Saturdays and Sundays are usually Shawn's longest work days, so I was having one of those self-pitying days when I envy all the wives who have their husbands home to help on the weekends. Jude was being particularly fiesty, and I just wanted him to stop whining for five minutes. I'd just read something that I took entirely too personally and was getting fired up about it. I was - literally- overwhelmed with worry about the future, and I was trying to pin fabric with Jude tugging on my leg and head butting my knees. I looked around our house and saw clutter and chaos that I knew I wouldn't have a chance to address.

And all of a sudden, any pretenses of calm or patience I had vanished. I sat on one of our dining room chairs, put my head in my hands, and cried. I clenched my teeth and screamed, "Are you even listening? ARE YOU EVEN LISTENING???"

Immediately, I realized that I didn't even mean those words. Of course He was listening. I thought back to all of the circumstances in my life through which He'd brought me, all of the mire out of which he'd dragged me, all of the blessings He'd poured out to me, and all of the discipline He'd lovingly given me. But sometimes it's hard to know He's there. It's hard to imagine why He won't swoop in and change everything with a wave of His wand. It's hard to feel close to Him when you're angry with Him.

I took a deep breath, wiped away the tears, stood up, and kept plugging away. Thankfully, Jude seemed unaffected by my outburst, and Shawn came home just a couple of hours later. He could see the weariness all over my face, and I asked if we could get out of the house for a little bit, so we decided to take a drive and pick up some ingredients we needed at the grocery store. We took the long way (the very long way - driving in a large circle basically) to the store, took advantage of Jude happily playing with his shoe in his car seat, and I just kind of vented to Shawn. By the time we got to the store, I was feeling better, lighter, and significantly less overwhelmed.

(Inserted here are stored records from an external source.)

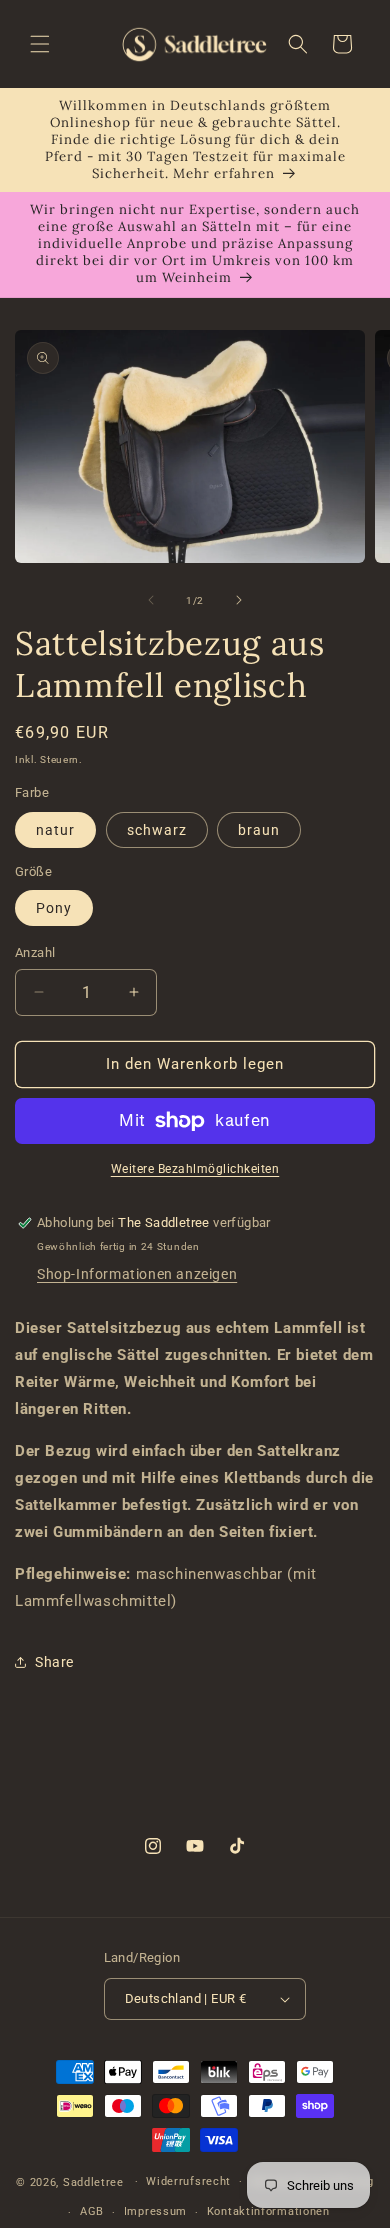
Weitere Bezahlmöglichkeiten (195, 1169)
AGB (92, 2211)
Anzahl (35, 952)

We walked around the grocery store, picked up the items we needed, and spent our energy making each other laugh by coming up with ridiculous baby names. After we checked out, we walked next door to an auto parts store to check on their ice scraper prices. With groceries and Jude in hand, we headed back out to the parking lot to load up for home. As Shawn was putting Jude in the car seat, I noticed a man walking purposefully towards us. I was trying not to stare him down, but was watching him from my peripheral vision because I wasn't quite sure what he was going to do. As he got closer, he held out his hand, and said, "I think you dropped this in the store."

I have a ridiculous amount of things in my purse, so I assumed he was handing me some old receipt or piece of paper that'd fallen out. Embarrassed, I said, "Oh, well thank you," and held out my hand to take what he had. It was only after I was holding it that I realized it was cash - with a quick glance I saw a $20 bill.

"Oh no," I said, holding it back out for him, "I don't think that was us, we don't usually carry cash." He started to back away quickly and said with a smile, "No, I think it was you guys," and turned around - walking to the other side of the parking lot.

Shawn and I got in the car, and I realized that he had handed me three $20 bills. "Honey," I said, "That guy just gave us $60!" We stared at each other for a second, mouths hanging open. I recounted the events for Shawn who'd been too distracted with Jude to catch most of the conversation, and we just sat in the car for a minute, shocked.

I have no idea who that guy was. Neither of us recognized him, and to the best of our knowledge, he didn't know us. We were looking at the clearance aisles, but as far as I remember, we didn't have any conversations about not being able to afford something or not having money for something-or-other.

And the truth is - $60 isn't going to fix our problems. It's a huge blessing, and I'm so grateful for that gentleman's generosity, but I recognize that it doesn't address all the things with which I was so overwhelmed. But as we were driving back home - still sitting in shocked silence - I heard Someone speaking to me.

"I do hear you, sweet child. I know this isn't easy, but I do have a plan for you. There's a purpose to this, I promise. I love you and I am listening."